On a final note on the European regulation framework, all these platforms abide by the DSA and more, in detail, by the systemic risk mitigations included for VLOPs; all except X are signatories of the strengthened Code of Practice (CoP) on Disinformation which requires “policies in place for countering prohibited manipulative practices for AI systems that generate or manipulate content” (15th commitment). In addition to this, the European Commission published a list of guidelines to VLOPs (and VLSEs – Very Large Search Engines) on recommended actions to mitigate systemic risks that might impact the integrity of elections, including measures linked to generative AI (mainly focused on clearly labelling content, and the enforcement on readapted terms and conditions, but also on addressing the topic in media literacy campaigns). While in their policy updates the platforms appear to respond to some of these non-binding demands, it should be noted that some of them pre-date the publication, while others do not explicitly refer to their desire to comply with these requirements.

Besides the DSA, the CoP, and the European guidelines, the AI Act will bring new rules and obligations on a risk-based approach. The text has been greenlighted and will soon be published in the EU Official Journal (Eurlex), but it will take some time before the adopted legislation comes into force.


The announced measures signal platforms’ willingness to address the potential risks of using AI to generate mis- and disinformation. However, in most cases, these are very minor changes based on their existing policies and do not open a real chapter in the management of AI-generated content.

Platforms mostly reinforce their focus on labelling as a solution. Especially remarkable is the case of Meta, which bolstered its labelling approach and showed more reluctance to remove AI-generated content. Meta also moved the frame from their manipulated video policy – and the risk to mislead as rationale – to other policies when deciding to delete content. Considering that those policies possibly do not cover all the potential harm this technology can do, this step can be considered even a step backward in the challenges posed by AI content moderation.

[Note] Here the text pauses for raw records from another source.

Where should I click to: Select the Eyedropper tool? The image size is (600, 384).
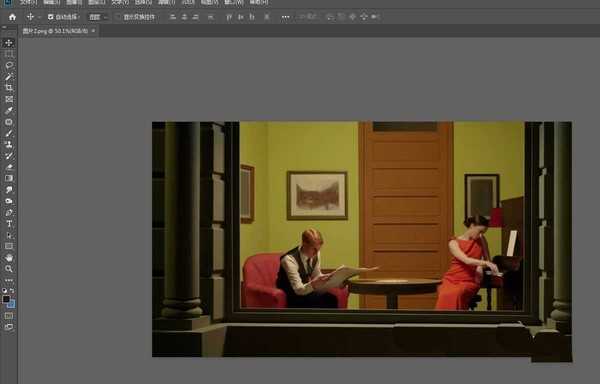[9, 111]
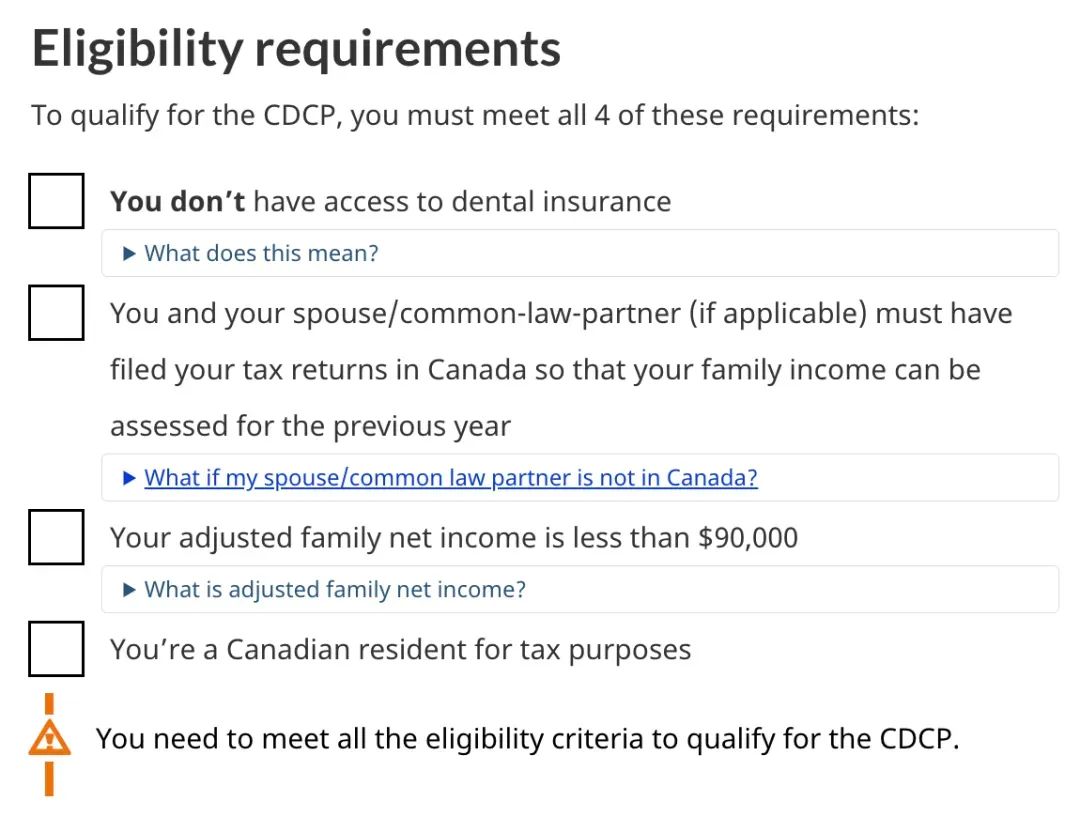1080x817 pixels.
Task: Click the orange warning triangle icon
Action: coord(49,740)
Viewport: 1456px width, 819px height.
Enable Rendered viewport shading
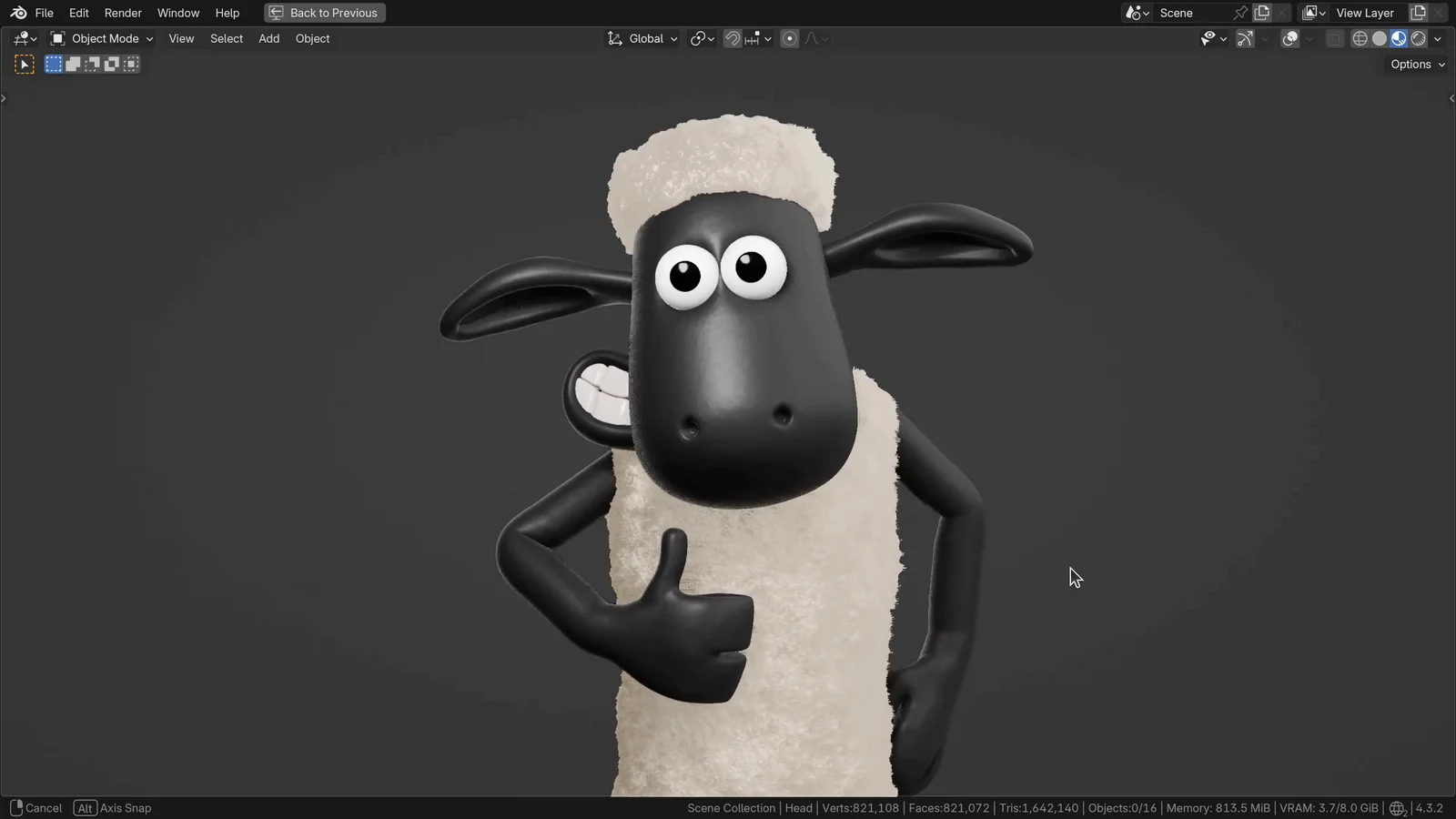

As a result, many of the problems we have already pointed out persist in 2024. This leads to the following final observations:

  • Labelling does not address all the risks posed by AI technologies; it should complement other moderation measures and not necessarily prevent other harsher actions against harmful content.
  • These platforms still overlook AI-generated text in their policies, which refer only to images and videos, and to audio more recently. Ignoring the risks posed by AI-generated text can be negligent, especially when AI companies such as OpenAI recently disclosed how their tools are being used to generate text implemented in some covered influence operations.
  • These platforms go on to rely on unclear statements on some occasions, as in the case of YouTube, which assures that the platform may take a proactive approach to tagging if there is a potential to mislead users, without clear objective premises or foundations.
  • Platforms continue to place the burden of responsibility on users (as in the case of YouTube) or on the AI industry for labelling content. Little effort on self-detection is made, which can leave a loophole for content that the tech industry or users do not identify.